▸ **PROBLEM DESCRIPTION**
Retype the material word for word, from its first line through the line containing "(174, 620).", and leave the pictures out of your copy.

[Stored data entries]
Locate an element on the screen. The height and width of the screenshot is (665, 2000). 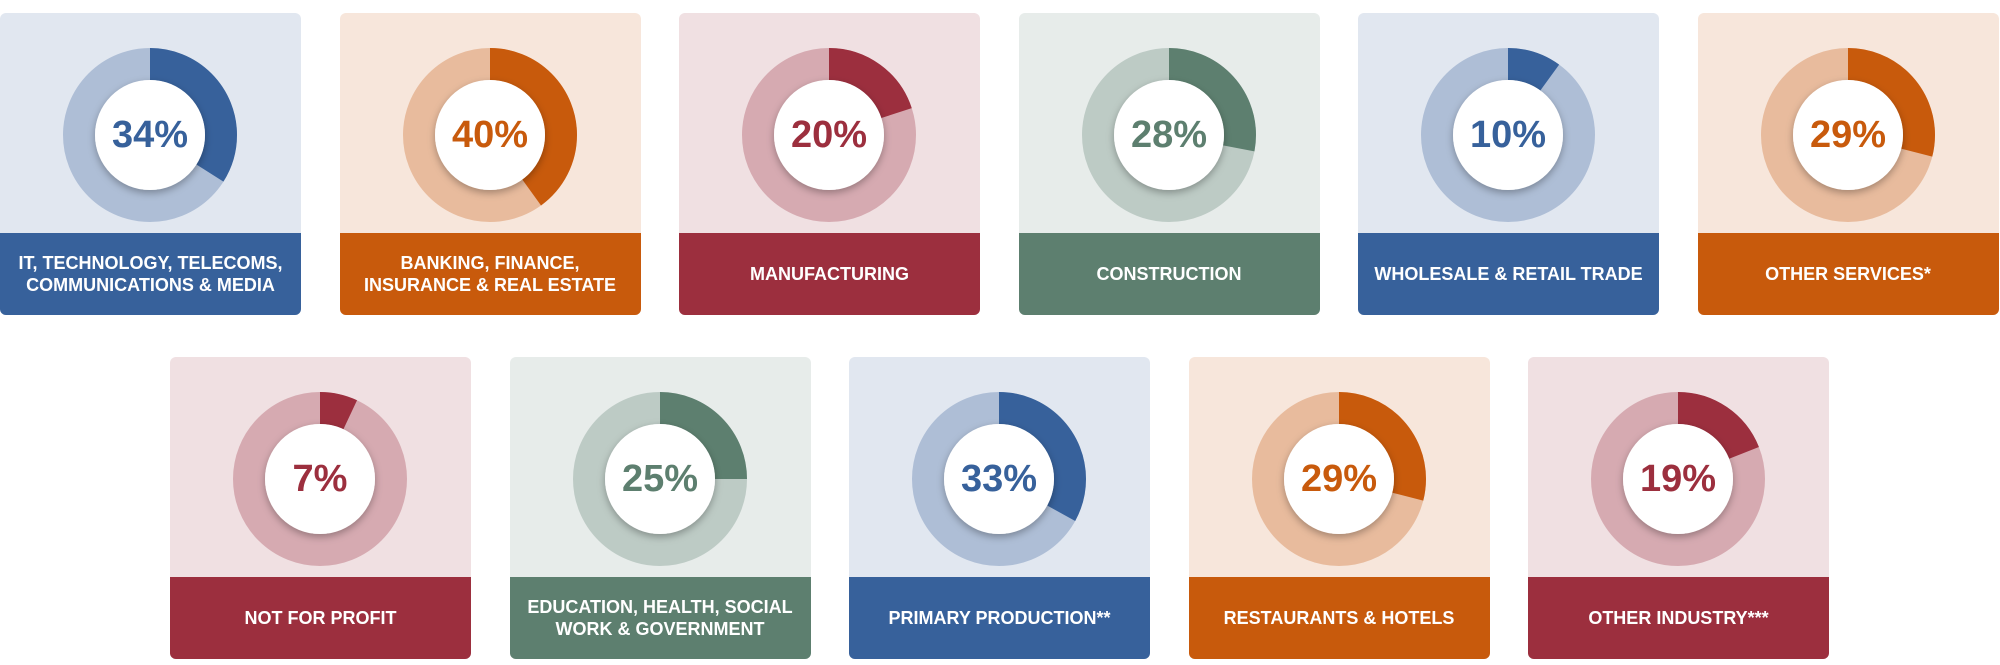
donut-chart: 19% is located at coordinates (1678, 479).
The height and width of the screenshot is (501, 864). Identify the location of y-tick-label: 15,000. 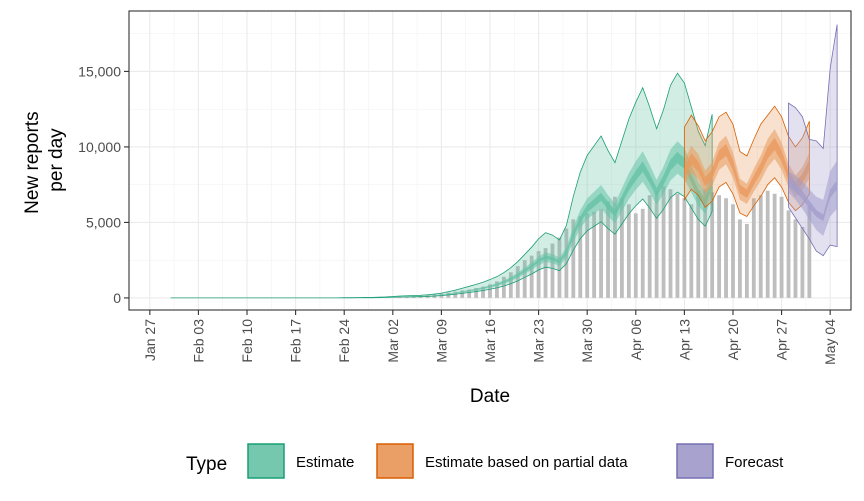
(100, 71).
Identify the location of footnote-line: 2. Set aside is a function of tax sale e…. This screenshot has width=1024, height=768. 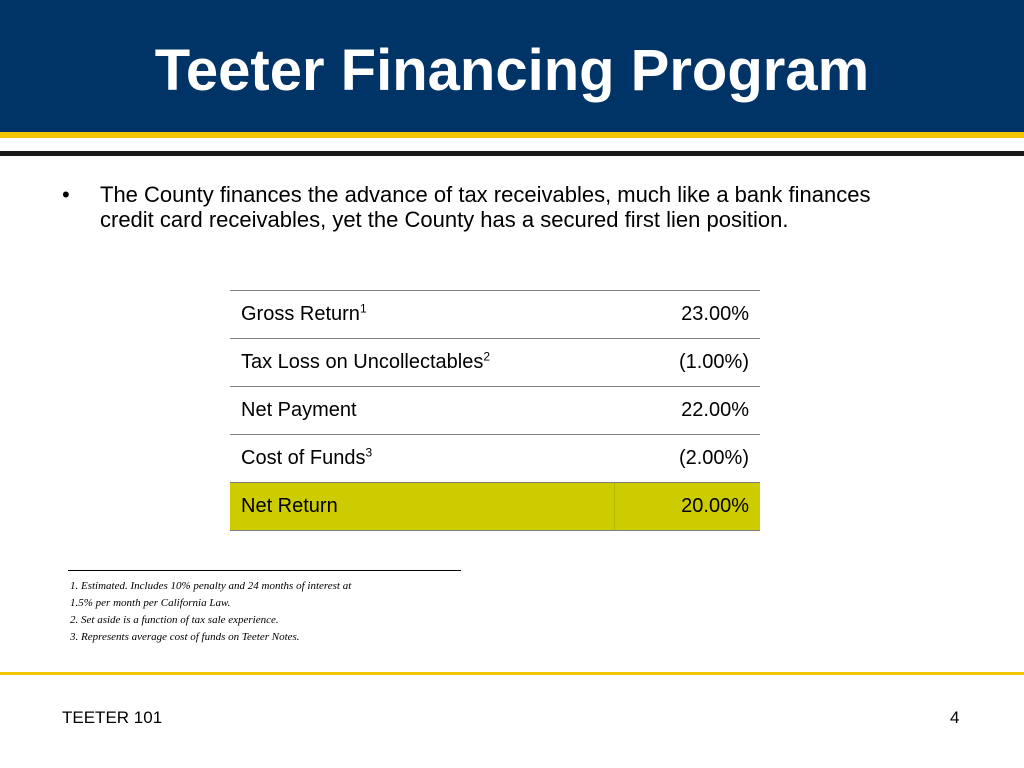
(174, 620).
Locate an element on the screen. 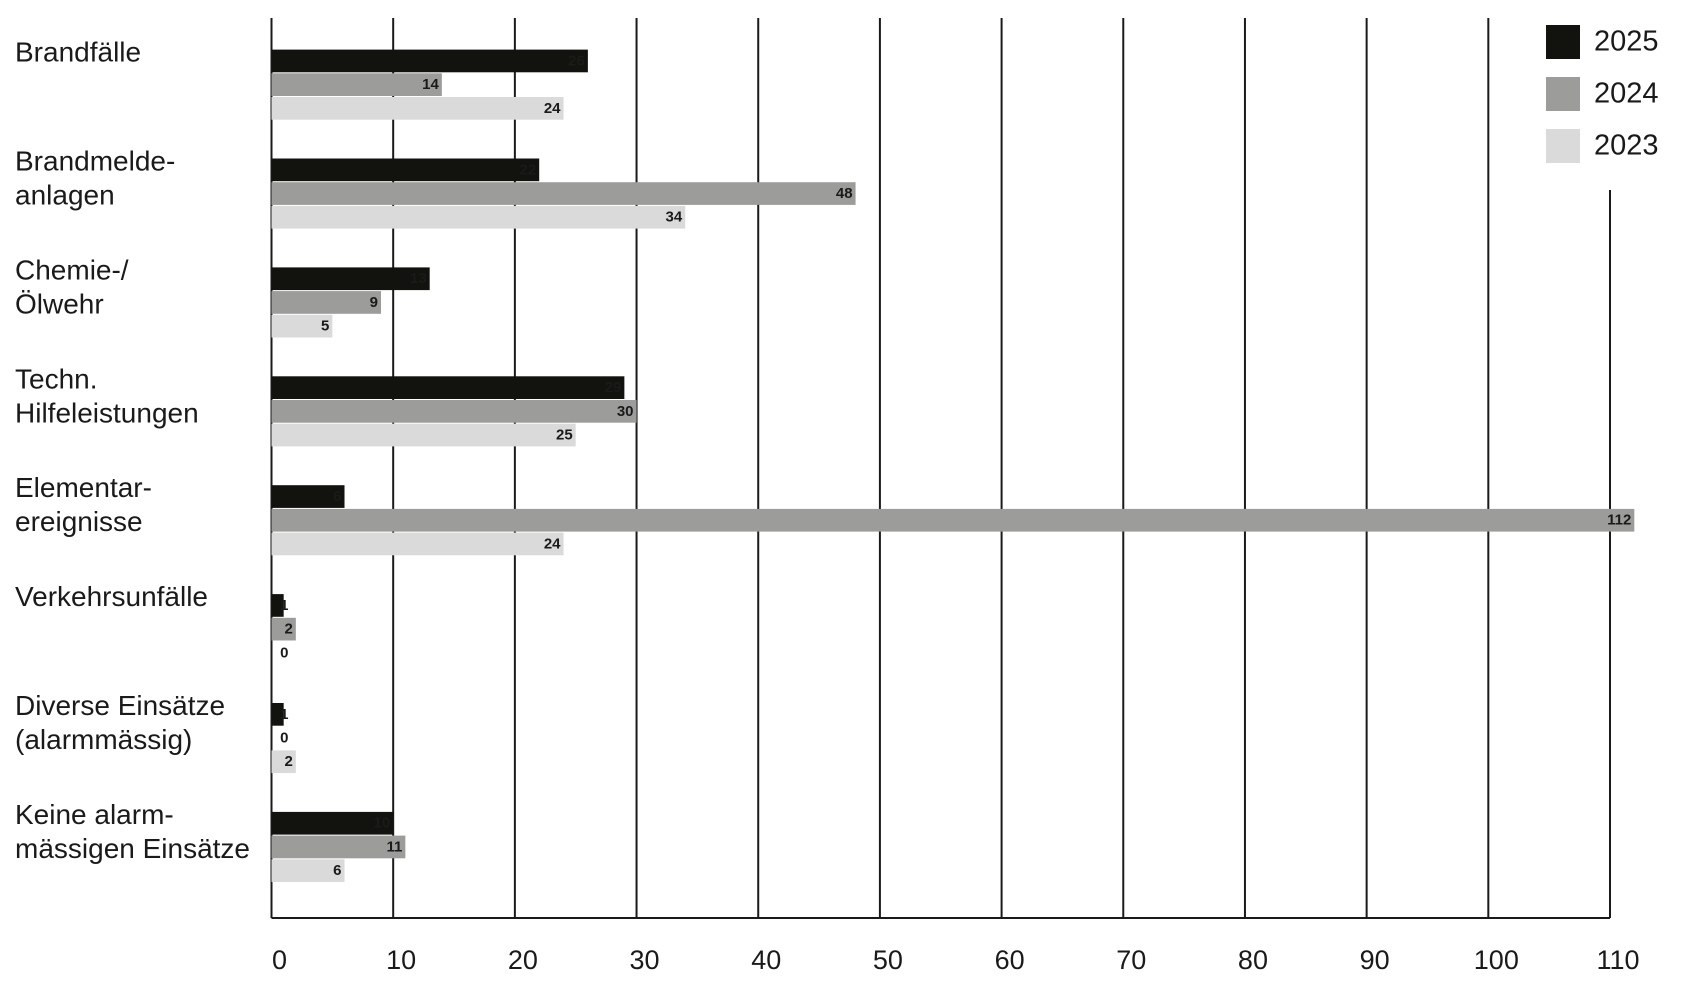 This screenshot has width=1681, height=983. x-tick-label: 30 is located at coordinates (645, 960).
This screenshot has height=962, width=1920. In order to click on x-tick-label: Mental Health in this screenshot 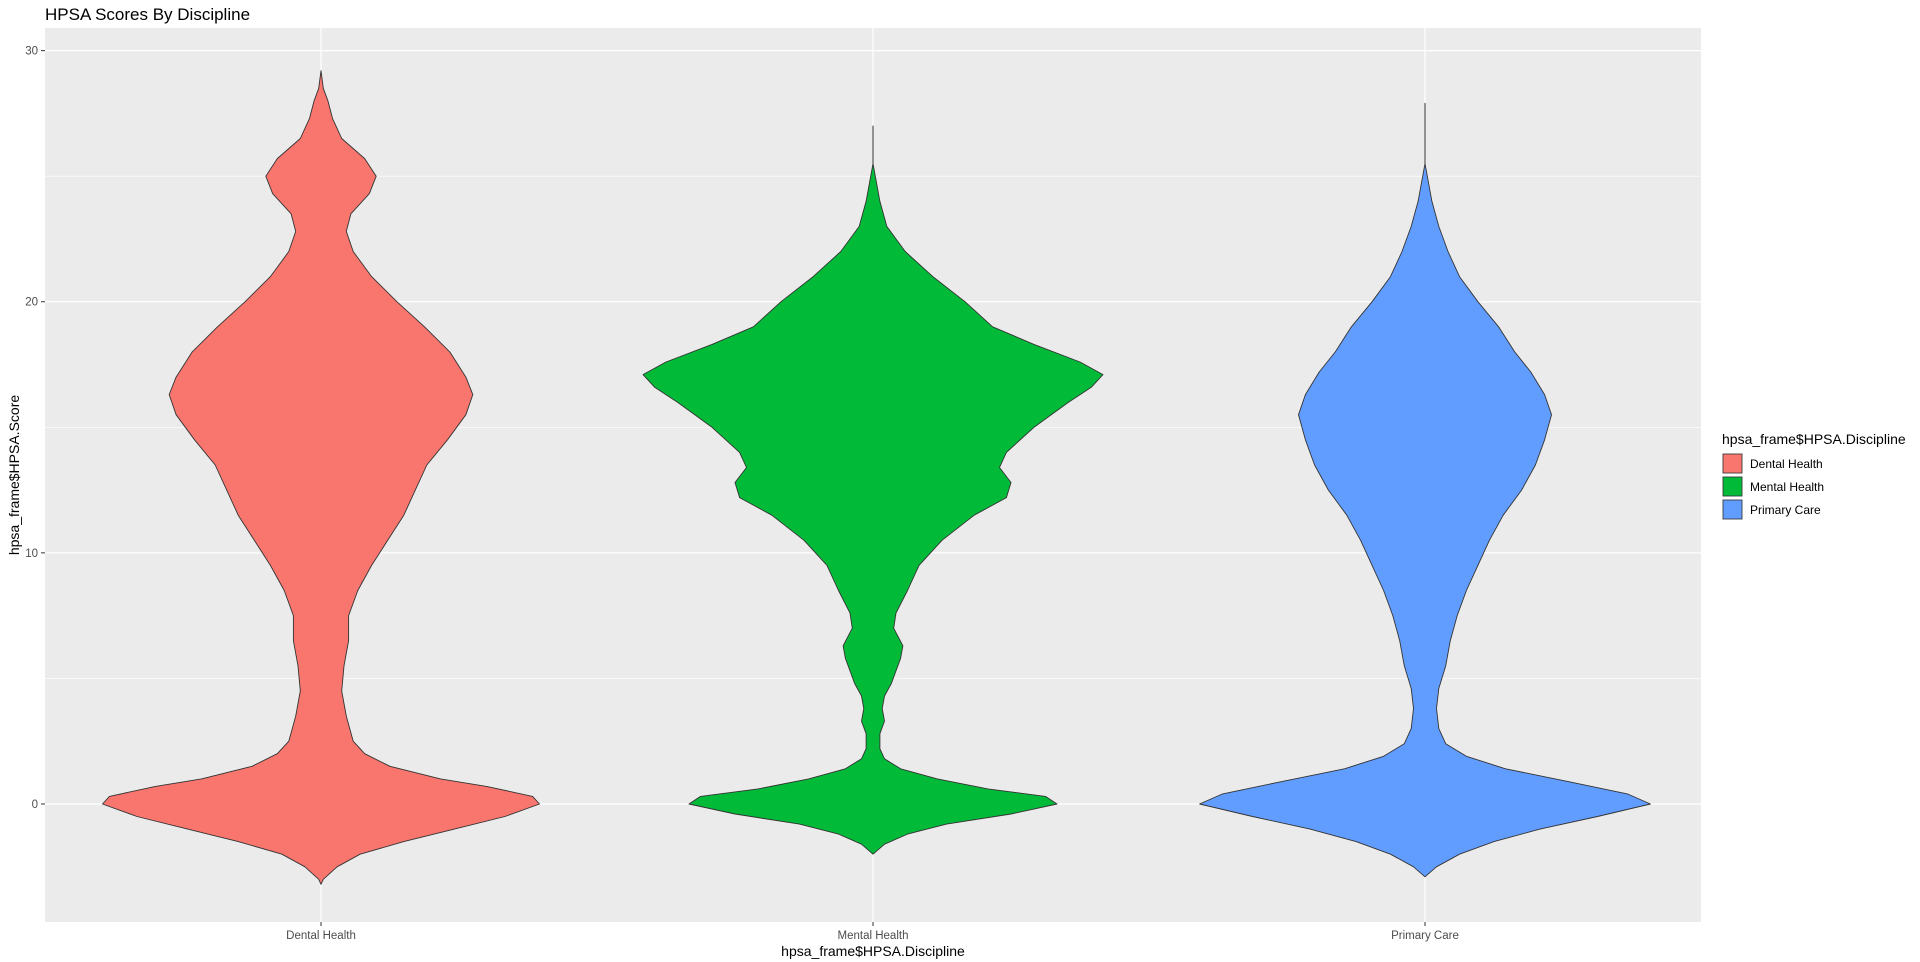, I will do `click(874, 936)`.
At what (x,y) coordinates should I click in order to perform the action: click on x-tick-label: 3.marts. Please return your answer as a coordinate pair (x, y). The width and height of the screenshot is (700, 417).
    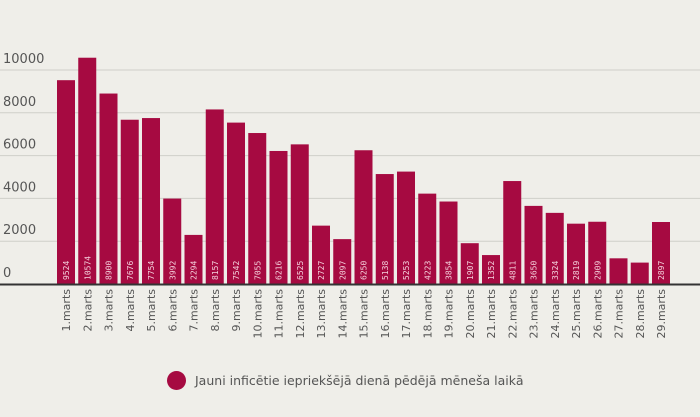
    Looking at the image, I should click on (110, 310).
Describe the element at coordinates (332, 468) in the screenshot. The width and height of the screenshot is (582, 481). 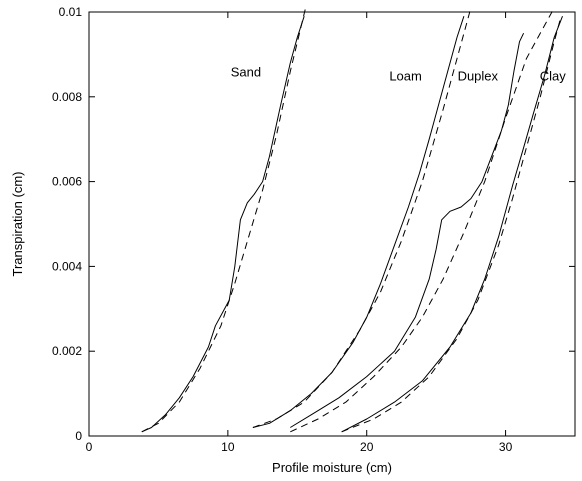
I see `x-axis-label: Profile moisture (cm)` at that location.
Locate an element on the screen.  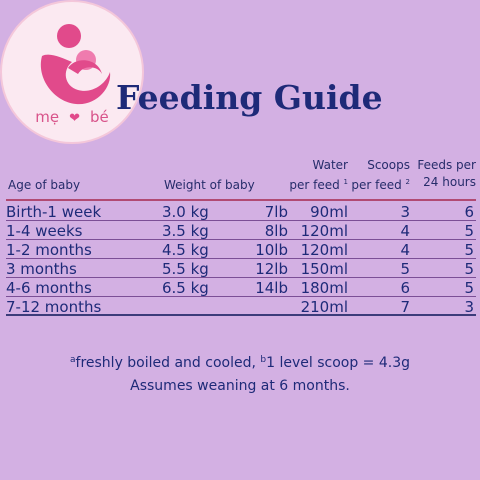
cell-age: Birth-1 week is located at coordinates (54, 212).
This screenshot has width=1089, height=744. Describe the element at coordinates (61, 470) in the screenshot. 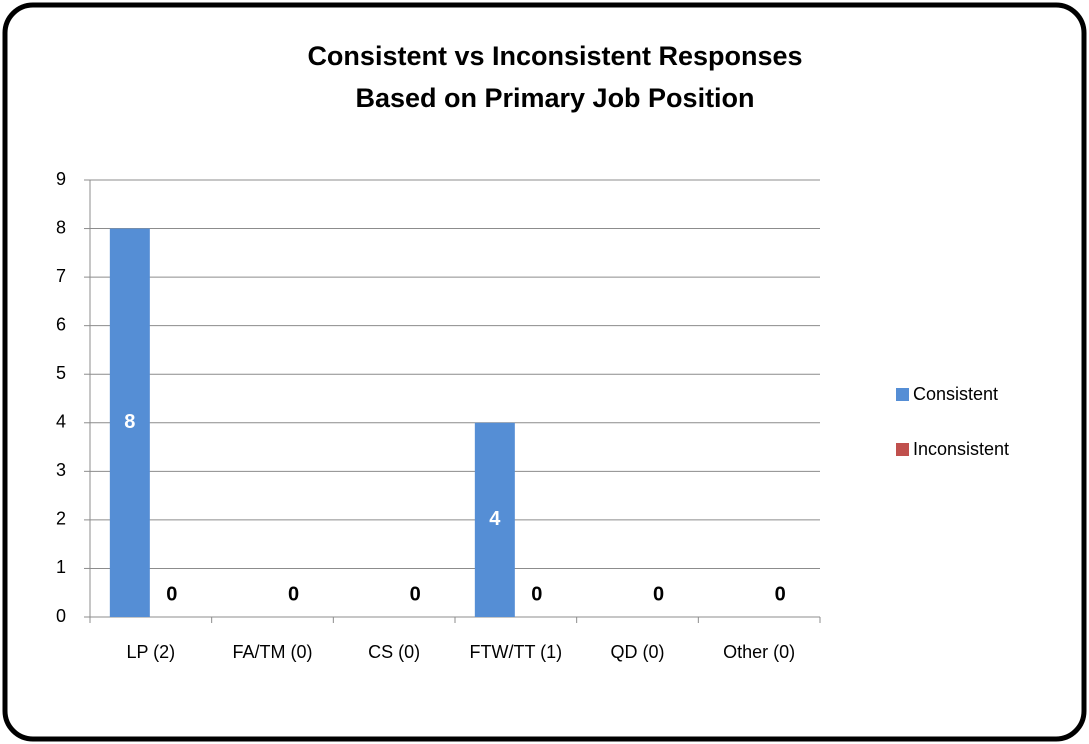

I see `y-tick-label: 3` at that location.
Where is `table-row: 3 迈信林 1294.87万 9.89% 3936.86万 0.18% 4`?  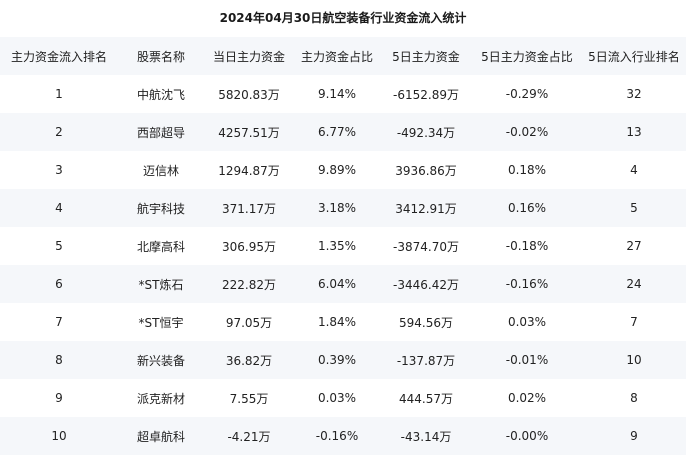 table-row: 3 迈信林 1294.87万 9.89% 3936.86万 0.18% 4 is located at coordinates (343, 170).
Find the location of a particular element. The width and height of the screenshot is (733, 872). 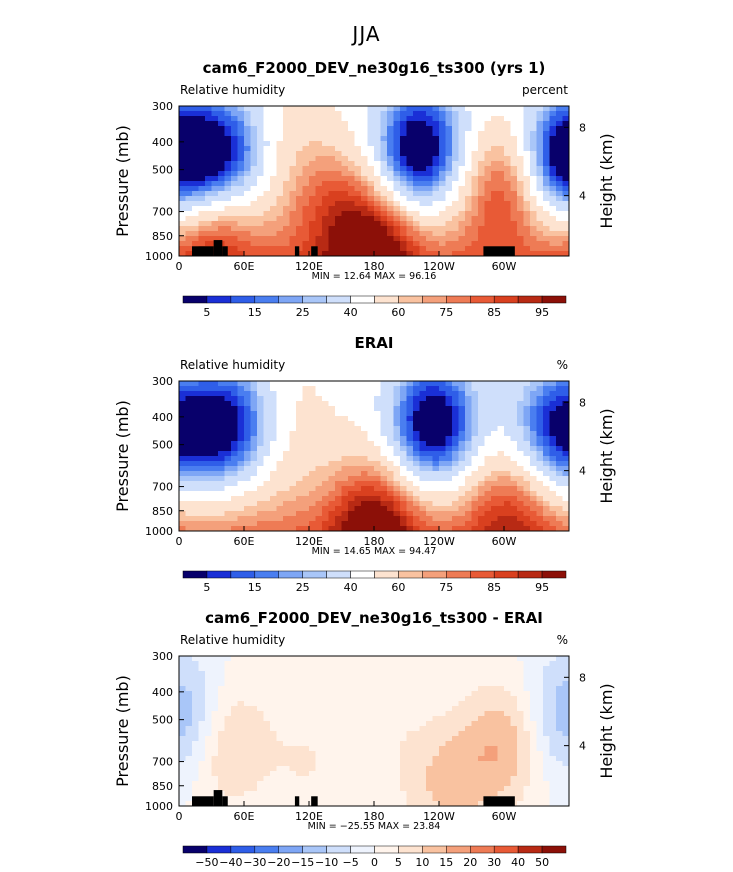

▸ **WRITTEN SOLUTION**
Locate an element on the screen. The height and width of the screenshot is (665, 2000). 
donut-chart: 19% is located at coordinates (1678, 479).
The height and width of the screenshot is (501, 864). Identify the location of y-tick-label: 15,000. 
(100, 71).
Identify the location of footnote-line: 2. Set aside is a function of tax sale e…. This screenshot has width=1024, height=768. 
(174, 620).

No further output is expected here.